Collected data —
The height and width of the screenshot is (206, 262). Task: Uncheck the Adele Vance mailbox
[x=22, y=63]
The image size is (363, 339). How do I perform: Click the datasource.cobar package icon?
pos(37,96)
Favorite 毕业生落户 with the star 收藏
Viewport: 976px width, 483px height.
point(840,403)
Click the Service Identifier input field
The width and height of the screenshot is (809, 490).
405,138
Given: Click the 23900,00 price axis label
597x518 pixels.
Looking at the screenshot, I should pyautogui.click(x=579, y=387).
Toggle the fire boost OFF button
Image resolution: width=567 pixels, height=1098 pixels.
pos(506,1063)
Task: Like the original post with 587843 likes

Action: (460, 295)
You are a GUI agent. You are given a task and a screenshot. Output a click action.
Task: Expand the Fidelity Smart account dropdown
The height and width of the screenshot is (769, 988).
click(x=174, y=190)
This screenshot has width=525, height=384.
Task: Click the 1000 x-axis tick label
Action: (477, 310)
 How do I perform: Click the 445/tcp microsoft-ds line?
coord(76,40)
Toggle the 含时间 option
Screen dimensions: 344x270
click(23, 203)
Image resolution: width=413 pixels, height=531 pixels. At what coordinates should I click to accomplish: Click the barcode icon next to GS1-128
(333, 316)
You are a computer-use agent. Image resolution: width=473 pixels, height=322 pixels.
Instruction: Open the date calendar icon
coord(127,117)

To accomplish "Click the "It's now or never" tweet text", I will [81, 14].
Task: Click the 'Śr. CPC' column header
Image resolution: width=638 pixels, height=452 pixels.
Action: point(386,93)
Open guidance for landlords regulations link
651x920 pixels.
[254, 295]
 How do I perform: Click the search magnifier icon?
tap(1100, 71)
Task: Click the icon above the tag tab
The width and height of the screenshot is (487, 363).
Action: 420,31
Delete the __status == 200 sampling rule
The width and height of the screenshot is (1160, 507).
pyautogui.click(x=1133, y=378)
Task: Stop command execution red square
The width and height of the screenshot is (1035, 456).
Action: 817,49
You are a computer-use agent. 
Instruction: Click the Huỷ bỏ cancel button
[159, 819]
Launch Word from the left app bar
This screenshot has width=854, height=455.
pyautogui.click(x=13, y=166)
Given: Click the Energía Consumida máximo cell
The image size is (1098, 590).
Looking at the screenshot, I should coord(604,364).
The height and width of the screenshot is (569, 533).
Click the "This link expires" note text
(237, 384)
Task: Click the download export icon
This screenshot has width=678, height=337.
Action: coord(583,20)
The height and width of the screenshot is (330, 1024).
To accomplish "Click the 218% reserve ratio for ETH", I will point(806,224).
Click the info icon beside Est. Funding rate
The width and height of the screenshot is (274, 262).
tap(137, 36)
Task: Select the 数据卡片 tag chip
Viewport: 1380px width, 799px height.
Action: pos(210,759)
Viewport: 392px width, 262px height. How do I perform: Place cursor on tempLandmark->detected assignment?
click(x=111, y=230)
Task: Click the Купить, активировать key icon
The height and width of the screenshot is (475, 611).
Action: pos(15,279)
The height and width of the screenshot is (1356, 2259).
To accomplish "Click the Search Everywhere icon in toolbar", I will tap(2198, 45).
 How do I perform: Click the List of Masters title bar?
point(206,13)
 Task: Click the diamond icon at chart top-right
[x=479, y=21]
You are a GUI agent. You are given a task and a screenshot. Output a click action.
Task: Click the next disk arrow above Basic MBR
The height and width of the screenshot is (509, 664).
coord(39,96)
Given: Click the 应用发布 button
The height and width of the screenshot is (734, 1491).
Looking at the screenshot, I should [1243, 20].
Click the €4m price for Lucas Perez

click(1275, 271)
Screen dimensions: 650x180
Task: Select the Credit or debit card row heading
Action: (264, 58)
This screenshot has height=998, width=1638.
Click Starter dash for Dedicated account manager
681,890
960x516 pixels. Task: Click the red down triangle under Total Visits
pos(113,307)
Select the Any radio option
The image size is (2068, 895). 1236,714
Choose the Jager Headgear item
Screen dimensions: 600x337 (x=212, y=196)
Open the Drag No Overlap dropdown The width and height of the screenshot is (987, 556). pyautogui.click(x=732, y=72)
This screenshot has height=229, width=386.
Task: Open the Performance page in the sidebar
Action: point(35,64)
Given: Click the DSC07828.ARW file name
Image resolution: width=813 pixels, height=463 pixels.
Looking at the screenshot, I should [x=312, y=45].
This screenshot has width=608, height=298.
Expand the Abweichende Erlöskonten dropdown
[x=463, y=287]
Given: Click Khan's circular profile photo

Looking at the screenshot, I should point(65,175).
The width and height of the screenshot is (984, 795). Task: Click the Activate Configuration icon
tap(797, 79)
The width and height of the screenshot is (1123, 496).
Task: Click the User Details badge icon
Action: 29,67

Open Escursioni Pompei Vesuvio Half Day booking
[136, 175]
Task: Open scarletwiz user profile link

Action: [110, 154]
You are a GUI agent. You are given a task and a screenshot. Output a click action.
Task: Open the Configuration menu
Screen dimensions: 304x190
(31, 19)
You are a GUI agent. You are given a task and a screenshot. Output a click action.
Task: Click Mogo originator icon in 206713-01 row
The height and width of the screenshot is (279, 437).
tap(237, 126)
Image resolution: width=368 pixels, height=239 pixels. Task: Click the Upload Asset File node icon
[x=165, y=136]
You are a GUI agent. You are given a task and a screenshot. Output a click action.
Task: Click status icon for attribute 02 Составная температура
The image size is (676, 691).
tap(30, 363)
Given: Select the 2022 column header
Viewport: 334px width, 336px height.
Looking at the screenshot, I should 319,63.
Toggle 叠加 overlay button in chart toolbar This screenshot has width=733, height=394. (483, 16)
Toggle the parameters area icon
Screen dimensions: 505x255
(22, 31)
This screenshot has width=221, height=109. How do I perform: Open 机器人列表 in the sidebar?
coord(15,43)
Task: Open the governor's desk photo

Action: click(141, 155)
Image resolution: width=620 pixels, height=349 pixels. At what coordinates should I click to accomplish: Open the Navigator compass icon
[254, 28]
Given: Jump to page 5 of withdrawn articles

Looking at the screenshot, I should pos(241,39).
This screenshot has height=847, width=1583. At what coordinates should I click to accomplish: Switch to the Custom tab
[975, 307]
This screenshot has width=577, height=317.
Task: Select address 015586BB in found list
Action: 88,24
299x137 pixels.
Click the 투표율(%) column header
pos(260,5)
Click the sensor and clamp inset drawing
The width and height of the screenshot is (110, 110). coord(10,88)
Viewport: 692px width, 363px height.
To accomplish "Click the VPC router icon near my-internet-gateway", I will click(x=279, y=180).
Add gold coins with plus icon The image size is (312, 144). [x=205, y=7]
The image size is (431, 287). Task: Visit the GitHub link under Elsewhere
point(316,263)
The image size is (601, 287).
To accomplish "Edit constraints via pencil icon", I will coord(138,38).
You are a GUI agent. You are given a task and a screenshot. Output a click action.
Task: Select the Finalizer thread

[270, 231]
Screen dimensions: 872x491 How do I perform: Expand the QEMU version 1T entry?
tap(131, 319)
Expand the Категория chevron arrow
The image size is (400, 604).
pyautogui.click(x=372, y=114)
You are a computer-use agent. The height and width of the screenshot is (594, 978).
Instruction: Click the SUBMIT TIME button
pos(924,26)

Task to carry out — Restate the data above word for word, please.

Output —
The height and width of the screenshot is (206, 262). Task: Uncheck the Adele Vance mailbox
[x=22, y=63]
The image size is (363, 339). How do I perform: Click the datasource.cobar package icon?
pos(37,96)
Favorite 毕业生落户 with the star 收藏
Viewport: 976px width, 483px height.
point(840,403)
Click the Service Identifier input field
The width and height of the screenshot is (809, 490).
405,138
Given: Click the 23900,00 price axis label
597x518 pixels.
Looking at the screenshot, I should pyautogui.click(x=579, y=387).
Toggle the fire boost OFF button
Image resolution: width=567 pixels, height=1098 pixels.
pos(506,1063)
Task: Like the original post with 587843 likes

Action: (460, 295)
You are a GUI agent. You are given a task and a screenshot. Output a click action.
Task: Expand the Fidelity Smart account dropdown
The height and width of the screenshot is (769, 988).
click(x=174, y=190)
This screenshot has width=525, height=384.
Task: Click the 1000 x-axis tick label
Action: (477, 310)
 How do I perform: Click the 445/tcp microsoft-ds line?
coord(76,40)
Toggle the 含时间 option
Screen dimensions: 344x270
click(23, 203)
Image resolution: width=413 pixels, height=531 pixels. At what coordinates should I click to accomplish: Click the barcode icon next to GS1-128
(333, 316)
You are a computer-use agent. Image resolution: width=473 pixels, height=322 pixels.
Instruction: Open the date calendar icon
coord(127,117)

To accomplish "Click the "It's now or never" tweet text", I will [81, 14].
Task: Click the 'Śr. CPC' column header
Image resolution: width=638 pixels, height=452 pixels.
Action: point(386,93)
Open guidance for landlords regulations link
651x920 pixels.
[254, 295]
 How do I perform: Click the search magnifier icon?
tap(1100, 71)
Task: Click the icon above the tag tab
The width and height of the screenshot is (487, 363).
Action: 420,31
Delete the __status == 200 sampling rule
The width and height of the screenshot is (1160, 507).
pyautogui.click(x=1133, y=378)
Task: Stop command execution red square
The width and height of the screenshot is (1035, 456).
Action: 817,49
You are a computer-use agent. 
Instruction: Click the Huỷ bỏ cancel button
[159, 819]
Launch Word from the left app bar
This screenshot has width=854, height=455.
pyautogui.click(x=13, y=166)
Given: Click the Energía Consumida máximo cell
The image size is (1098, 590).
Looking at the screenshot, I should coord(604,364).
The height and width of the screenshot is (569, 533).
Click the "This link expires" note text
(237, 384)
Task: Click the download export icon
This screenshot has width=678, height=337.
Action: coord(583,20)
The height and width of the screenshot is (330, 1024).
To accomplish "Click the 218% reserve ratio for ETH", I will point(806,224).
Click the info icon beside Est. Funding rate
The width and height of the screenshot is (274, 262).
tap(137, 36)
Task: Select the 数据卡片 tag chip
Viewport: 1380px width, 799px height.
Action: pos(210,759)
Viewport: 392px width, 262px height. How do I perform: Place cursor on tempLandmark->detected assignment?
click(x=111, y=230)
Task: Click the Купить, активировать key icon
The height and width of the screenshot is (475, 611).
Action: pos(15,279)
The height and width of the screenshot is (1356, 2259).
To accomplish "Click the Search Everywhere icon in toolbar", I will tap(2198, 45).
 How do I perform: Click the List of Masters title bar?
point(206,13)
 Task: Click the diamond icon at chart top-right
[x=479, y=21]
You are a GUI agent. You are given a task and a screenshot. Output a click action.
Task: Click the next disk arrow above Basic MBR
The height and width of the screenshot is (509, 664).
coord(39,96)
Given: Click the 应用发布 button
The height and width of the screenshot is (734, 1491).
Looking at the screenshot, I should [1243, 20].
Click the €4m price for Lucas Perez

click(1275, 271)
Screen dimensions: 650x180
Task: Select the Credit or debit card row heading
Action: (264, 58)
This screenshot has height=998, width=1638.
Click Starter dash for Dedicated account manager
681,890
960x516 pixels. Task: Click the red down triangle under Total Visits
pos(113,307)
Select the Any radio option
The image size is (2068, 895). 1236,714
Choose the Jager Headgear item
Screen dimensions: 600x337 (x=212, y=196)
Open the Drag No Overlap dropdown The width and height of the screenshot is (987, 556). pyautogui.click(x=732, y=72)
This screenshot has height=229, width=386.
Task: Open the Performance page in the sidebar
Action: point(35,64)
Given: Click the DSC07828.ARW file name
Image resolution: width=813 pixels, height=463 pixels.
Looking at the screenshot, I should [x=312, y=45].
This screenshot has width=608, height=298.
Expand the Abweichende Erlöskonten dropdown
[x=463, y=287]
Given: Click Khan's circular profile photo

Looking at the screenshot, I should point(65,175).
The width and height of the screenshot is (984, 795). Task: Click the Activate Configuration icon
tap(797, 79)
The width and height of the screenshot is (1123, 496).
Task: Click the User Details badge icon
Action: 29,67

Open Escursioni Pompei Vesuvio Half Day booking
[136, 175]
Task: Open scarletwiz user profile link

Action: [110, 154]
You are a GUI agent. You are given a task and a screenshot. Output a click action.
Task: Open the Configuration menu
Screen dimensions: 304x190
(31, 19)
You are a GUI agent. You are given a task and a screenshot. Output a click action.
Task: Click Mogo originator icon in 206713-01 row
The height and width of the screenshot is (279, 437).
tap(237, 126)
Image resolution: width=368 pixels, height=239 pixels. Task: Click the Upload Asset File node icon
[x=165, y=136]
You are a GUI agent. You are given a task and a screenshot. Output a click action.
Task: Click status icon for attribute 02 Составная температура
The image size is (676, 691).
tap(30, 363)
Given: Select the 2022 column header
Viewport: 334px width, 336px height.
Looking at the screenshot, I should 319,63.
Toggle 叠加 overlay button in chart toolbar This screenshot has width=733, height=394. (483, 16)
Toggle the parameters area icon
Screen dimensions: 505x255
(22, 31)
This screenshot has width=221, height=109. How do I perform: Open 机器人列表 in the sidebar?
coord(15,43)
Task: Open the governor's desk photo

Action: click(141, 155)
Image resolution: width=620 pixels, height=349 pixels. At what coordinates should I click to accomplish: Open the Navigator compass icon
[254, 28]
Given: Jump to page 5 of withdrawn articles

Looking at the screenshot, I should pos(241,39).
This screenshot has height=847, width=1583. At what coordinates should I click to accomplish: Switch to the Custom tab
[975, 307]
This screenshot has width=577, height=317.
Task: Select address 015586BB in found list
Action: 88,24
299x137 pixels.
Click the 투표율(%) column header
pos(260,5)
Click the sensor and clamp inset drawing
The width and height of the screenshot is (110, 110). coord(10,88)
Viewport: 692px width, 363px height.
To accomplish "Click the VPC router icon near my-internet-gateway", I will click(x=279, y=180).
Add gold coins with plus icon The image size is (312, 144). [x=205, y=7]
The image size is (431, 287). Task: Visit the GitHub link under Elsewhere
point(316,263)
The image size is (601, 287).
To accomplish "Edit constraints via pencil icon", I will coord(138,38).
You are a GUI agent. You are given a task and a screenshot. Output a click action.
Task: Select the Finalizer thread

[270, 231]
Screen dimensions: 872x491 How do I perform: Expand the QEMU version 1T entry?
tap(131, 319)
Expand the Категория chevron arrow
The image size is (400, 604).
pyautogui.click(x=372, y=114)
You are a computer-use agent. The height and width of the screenshot is (594, 978).
Instruction: Click the SUBMIT TIME button
pos(924,26)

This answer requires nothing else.